Problema risolto…per Vivarini i giocatori non sono tranquilli e soffrono i mugugni della Tribuna in particolare. Da tifosi ne prendiamo atto e ci aspettiamo già da domenica lontano dalle mura amiche, in tutta serenità, il solito Teramo formato trasferta…una macchina invincibile.
Per quello che ci riguarda confermiamo che nonostante le solite evidenti difficoltà di una squadra largamente rimaneggiata, che non si può assolutamente permettere di fare a meno neanche di uno dei suoi titolari, lo stadio ha incitato i ragazzi dall’inizio alla fine (compresa la Tribuna)… nessuna contestazione, nessun fischio, solo la naturale e legittima ovazione al momento della sostituzione del letale Perrotta, mossa strategica di un illuminato Vivarini che ci ha permesso di tornare in perfetta parità numerica. Ma come al solito la decisione è arrivata in clamoroso ritardo, i tubetti erano già belli che finiti e non abbiamo avuto più la forza di concederci l’ultimo disperato assalto.
Gli applausi finali della Curva (al solito su buonissimi livelli) attestano la vicinanza incondizionata della città e della sua gente a chi più di tanto non è in grado di dare.

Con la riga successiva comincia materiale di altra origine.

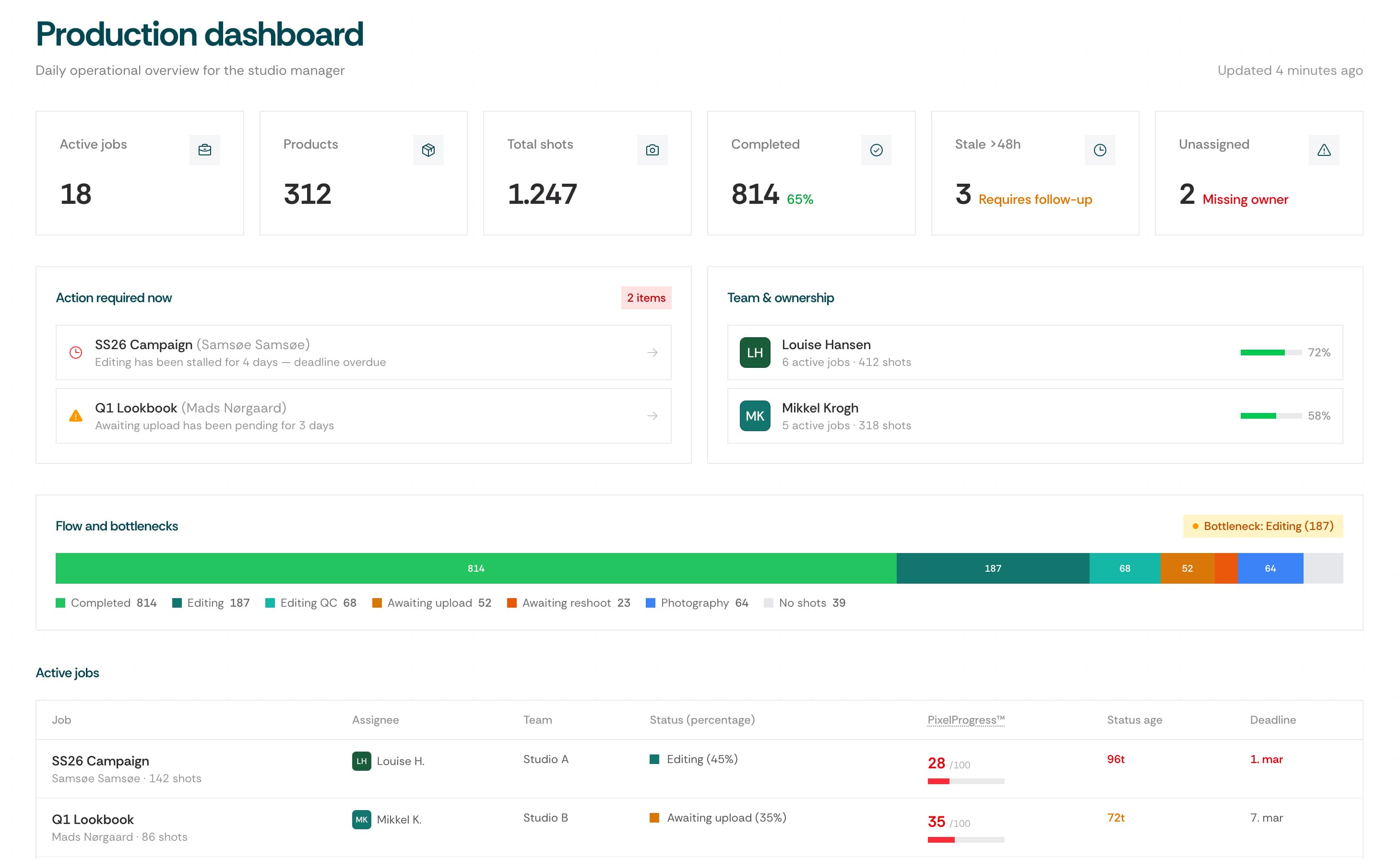Click the orange warning icon beside Q1 Lookbook alert
Screen dimensions: 1400x859
(76, 416)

Ma la questione si fa complessa. Una squadra che non riesce a dare nemmeno una giornata di riposo al suo miglior giocatore e si trova costretta a schierarlo in condizioni fisiche approssimative dovrebbe riflettere soprattutto chi della costruzione di questa squadra ne è il diretto responsabile.
Come dovrebbe far riflettere l’ennesimo infortunio (Petrella) che grava su una rosa ridotta oramai ai minimi termini. Sarebbe il caso di iniziare a cercare le cause… preparazione atletica??? Terreno di gioco in plastica??? Rituali Voodoo??? O cosa ???
Nessun dramma, nessuna voglia di scatenare inutili e dannose polemiche ma evitiamo di prenderci per il culo, da quello che si è visto oggi per la salvezza ci sarà da sputare sangue, lacrime e sudore e potrebbe anche non bastare… ma crediamo fermamente che il vero Teramo non è quello visto oggi, il vero Teramo sarà quello che riuscirà a schierare in campo gli undici titolari SANI, SALVI e in perfetta forma… non è facile far coincidere le tre cose ma è l’unica speranza che abbiamo per venire fuori da questo brutto periodo dove anche quel minimo sindacale di “culo” necessario per andare avanti sembra averci definitivamente abbandonato. Non vinciamo un rimpallo dal lontano 1986!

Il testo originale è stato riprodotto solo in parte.